> [Description of the task]: Can you copy the data from the line with "Click the send" to the line with "[x=285, y=31]", swapping "chevron" for "arrow" and leaving everything else unchanged?
········
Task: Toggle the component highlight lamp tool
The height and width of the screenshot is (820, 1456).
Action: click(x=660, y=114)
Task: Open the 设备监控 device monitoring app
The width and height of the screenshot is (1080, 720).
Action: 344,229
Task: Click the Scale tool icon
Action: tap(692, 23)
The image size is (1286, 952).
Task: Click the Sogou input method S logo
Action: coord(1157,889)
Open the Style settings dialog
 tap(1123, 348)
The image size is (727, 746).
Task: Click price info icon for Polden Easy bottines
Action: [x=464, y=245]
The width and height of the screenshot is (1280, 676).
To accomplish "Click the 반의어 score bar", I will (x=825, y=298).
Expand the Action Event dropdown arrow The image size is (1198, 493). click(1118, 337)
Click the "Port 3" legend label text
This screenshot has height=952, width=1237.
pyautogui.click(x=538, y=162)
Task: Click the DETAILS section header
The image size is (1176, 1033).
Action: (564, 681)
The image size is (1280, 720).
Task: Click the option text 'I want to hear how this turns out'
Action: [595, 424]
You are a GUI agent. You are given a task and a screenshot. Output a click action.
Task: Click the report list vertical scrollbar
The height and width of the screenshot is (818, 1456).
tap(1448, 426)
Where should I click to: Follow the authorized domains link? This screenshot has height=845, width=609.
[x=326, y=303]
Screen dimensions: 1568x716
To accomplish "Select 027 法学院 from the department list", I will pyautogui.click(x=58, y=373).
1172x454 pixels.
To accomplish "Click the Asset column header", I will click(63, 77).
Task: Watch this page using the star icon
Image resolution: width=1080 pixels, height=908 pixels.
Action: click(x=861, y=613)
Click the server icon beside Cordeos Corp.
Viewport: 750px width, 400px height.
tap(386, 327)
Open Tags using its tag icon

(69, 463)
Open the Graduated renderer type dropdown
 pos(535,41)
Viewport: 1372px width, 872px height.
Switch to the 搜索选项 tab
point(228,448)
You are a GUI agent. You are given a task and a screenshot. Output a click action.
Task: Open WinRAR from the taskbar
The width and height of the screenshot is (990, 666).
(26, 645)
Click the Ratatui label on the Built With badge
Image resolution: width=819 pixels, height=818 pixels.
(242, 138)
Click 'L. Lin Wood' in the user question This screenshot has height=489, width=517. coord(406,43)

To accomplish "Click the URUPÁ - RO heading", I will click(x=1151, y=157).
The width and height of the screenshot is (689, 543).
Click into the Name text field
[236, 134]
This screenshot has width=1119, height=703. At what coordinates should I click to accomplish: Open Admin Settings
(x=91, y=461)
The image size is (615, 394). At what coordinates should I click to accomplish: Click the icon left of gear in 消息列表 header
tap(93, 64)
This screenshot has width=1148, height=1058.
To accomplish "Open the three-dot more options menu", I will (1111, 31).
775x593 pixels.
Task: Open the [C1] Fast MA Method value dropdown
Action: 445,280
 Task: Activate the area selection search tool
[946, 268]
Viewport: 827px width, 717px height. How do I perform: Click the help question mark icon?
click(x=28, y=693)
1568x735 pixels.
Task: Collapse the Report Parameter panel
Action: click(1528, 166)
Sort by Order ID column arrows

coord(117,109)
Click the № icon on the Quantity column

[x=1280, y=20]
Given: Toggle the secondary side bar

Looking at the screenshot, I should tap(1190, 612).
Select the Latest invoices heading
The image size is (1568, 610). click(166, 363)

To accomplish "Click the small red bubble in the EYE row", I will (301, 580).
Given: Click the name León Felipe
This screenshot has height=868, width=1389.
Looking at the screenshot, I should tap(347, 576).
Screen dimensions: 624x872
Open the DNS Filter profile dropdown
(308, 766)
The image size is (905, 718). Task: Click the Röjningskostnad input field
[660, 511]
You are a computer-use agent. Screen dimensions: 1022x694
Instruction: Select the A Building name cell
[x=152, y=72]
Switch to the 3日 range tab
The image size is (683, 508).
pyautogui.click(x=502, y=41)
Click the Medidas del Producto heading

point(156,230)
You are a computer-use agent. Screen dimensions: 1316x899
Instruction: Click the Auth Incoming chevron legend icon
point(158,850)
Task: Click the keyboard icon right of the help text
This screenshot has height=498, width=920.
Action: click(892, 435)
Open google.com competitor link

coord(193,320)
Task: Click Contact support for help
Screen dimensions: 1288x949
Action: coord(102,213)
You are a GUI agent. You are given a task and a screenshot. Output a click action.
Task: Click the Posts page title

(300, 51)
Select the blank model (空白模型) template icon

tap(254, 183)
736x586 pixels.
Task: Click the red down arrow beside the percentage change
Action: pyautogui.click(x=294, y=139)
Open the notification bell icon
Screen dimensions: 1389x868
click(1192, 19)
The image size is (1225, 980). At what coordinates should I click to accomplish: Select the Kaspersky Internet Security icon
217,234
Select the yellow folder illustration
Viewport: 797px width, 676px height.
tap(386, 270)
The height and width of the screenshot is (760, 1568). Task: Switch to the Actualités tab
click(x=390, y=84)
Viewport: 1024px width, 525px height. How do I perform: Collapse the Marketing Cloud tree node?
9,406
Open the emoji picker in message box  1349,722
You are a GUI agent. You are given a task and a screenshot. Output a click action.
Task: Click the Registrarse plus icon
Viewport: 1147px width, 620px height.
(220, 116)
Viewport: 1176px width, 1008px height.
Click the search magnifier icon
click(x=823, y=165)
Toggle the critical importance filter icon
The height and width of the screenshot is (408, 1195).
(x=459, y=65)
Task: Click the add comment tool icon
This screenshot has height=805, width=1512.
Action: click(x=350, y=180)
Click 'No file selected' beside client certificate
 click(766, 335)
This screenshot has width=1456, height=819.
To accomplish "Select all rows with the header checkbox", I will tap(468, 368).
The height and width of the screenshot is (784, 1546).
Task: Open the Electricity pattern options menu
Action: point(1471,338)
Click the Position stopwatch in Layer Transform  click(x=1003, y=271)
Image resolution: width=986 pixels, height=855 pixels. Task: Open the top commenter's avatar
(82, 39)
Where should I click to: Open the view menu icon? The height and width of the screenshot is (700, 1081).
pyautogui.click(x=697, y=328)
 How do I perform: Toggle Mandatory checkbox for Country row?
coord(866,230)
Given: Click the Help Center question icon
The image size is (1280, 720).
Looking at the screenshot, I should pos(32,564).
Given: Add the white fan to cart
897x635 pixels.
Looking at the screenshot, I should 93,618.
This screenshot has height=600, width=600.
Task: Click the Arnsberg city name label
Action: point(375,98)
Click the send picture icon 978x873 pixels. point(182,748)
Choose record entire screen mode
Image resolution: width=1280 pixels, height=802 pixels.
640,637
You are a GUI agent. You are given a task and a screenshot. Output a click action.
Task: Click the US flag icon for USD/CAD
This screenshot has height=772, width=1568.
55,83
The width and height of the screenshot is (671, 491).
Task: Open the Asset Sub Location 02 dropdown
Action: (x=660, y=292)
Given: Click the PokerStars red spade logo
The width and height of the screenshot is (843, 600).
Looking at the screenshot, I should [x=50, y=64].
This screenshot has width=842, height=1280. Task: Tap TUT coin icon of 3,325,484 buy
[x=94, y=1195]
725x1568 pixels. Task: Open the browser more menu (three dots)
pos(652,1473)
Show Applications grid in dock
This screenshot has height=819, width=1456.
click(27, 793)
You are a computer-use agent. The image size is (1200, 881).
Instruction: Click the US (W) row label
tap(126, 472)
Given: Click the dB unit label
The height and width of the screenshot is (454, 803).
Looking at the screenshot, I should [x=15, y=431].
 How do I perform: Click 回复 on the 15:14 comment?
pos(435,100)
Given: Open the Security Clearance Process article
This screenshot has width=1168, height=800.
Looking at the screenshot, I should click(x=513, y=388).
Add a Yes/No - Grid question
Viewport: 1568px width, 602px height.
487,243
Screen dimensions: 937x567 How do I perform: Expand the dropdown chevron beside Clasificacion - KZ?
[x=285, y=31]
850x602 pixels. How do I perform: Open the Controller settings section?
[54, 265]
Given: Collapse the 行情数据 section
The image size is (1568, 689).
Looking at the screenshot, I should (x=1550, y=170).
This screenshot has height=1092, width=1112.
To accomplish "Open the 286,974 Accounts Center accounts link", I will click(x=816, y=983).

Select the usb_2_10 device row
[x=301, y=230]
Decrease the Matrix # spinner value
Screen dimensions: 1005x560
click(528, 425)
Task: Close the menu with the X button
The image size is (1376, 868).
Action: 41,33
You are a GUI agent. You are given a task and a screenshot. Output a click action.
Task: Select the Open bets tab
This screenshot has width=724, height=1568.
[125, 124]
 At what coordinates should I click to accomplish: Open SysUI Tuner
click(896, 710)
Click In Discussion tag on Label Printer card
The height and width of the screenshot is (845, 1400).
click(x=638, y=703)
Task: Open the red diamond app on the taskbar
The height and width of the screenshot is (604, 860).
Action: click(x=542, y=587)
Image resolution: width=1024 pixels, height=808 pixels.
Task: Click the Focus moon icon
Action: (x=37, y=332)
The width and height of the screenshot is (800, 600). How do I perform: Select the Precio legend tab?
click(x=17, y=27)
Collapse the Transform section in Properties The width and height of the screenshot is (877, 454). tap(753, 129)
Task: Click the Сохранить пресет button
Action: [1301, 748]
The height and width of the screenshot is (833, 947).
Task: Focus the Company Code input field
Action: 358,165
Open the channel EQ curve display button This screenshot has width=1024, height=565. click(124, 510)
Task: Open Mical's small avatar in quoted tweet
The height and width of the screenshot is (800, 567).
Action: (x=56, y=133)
········
> [Task response]:
Click the send picture icon 978x873 pixels. point(182,748)
Choose record entire screen mode
Image resolution: width=1280 pixels, height=802 pixels.
640,637
You are a GUI agent. You are given a task and a screenshot. Output a click action.
Task: Click the US flag icon for USD/CAD
This screenshot has height=772, width=1568.
55,83
The width and height of the screenshot is (671, 491).
Task: Open the Asset Sub Location 02 dropdown
Action: (x=660, y=292)
Given: Click the PokerStars red spade logo
The width and height of the screenshot is (843, 600).
Looking at the screenshot, I should [x=50, y=64].
This screenshot has width=842, height=1280. Task: Tap TUT coin icon of 3,325,484 buy
[x=94, y=1195]
725x1568 pixels. Task: Open the browser more menu (three dots)
pos(652,1473)
Show Applications grid in dock
This screenshot has height=819, width=1456.
click(27, 793)
You are a computer-use agent. The image size is (1200, 881).
Instruction: Click the US (W) row label
tap(126, 472)
Given: Click the dB unit label
The height and width of the screenshot is (454, 803).
Looking at the screenshot, I should [x=15, y=431].
 How do I perform: Click 回复 on the 15:14 comment?
pos(435,100)
Given: Open the Security Clearance Process article
This screenshot has width=1168, height=800.
Looking at the screenshot, I should click(x=513, y=388).
Add a Yes/No - Grid question
Viewport: 1568px width, 602px height.
487,243
Screen dimensions: 937x567 How do I perform: Expand the dropdown arrow beside Clasificacion - KZ?
[x=285, y=31]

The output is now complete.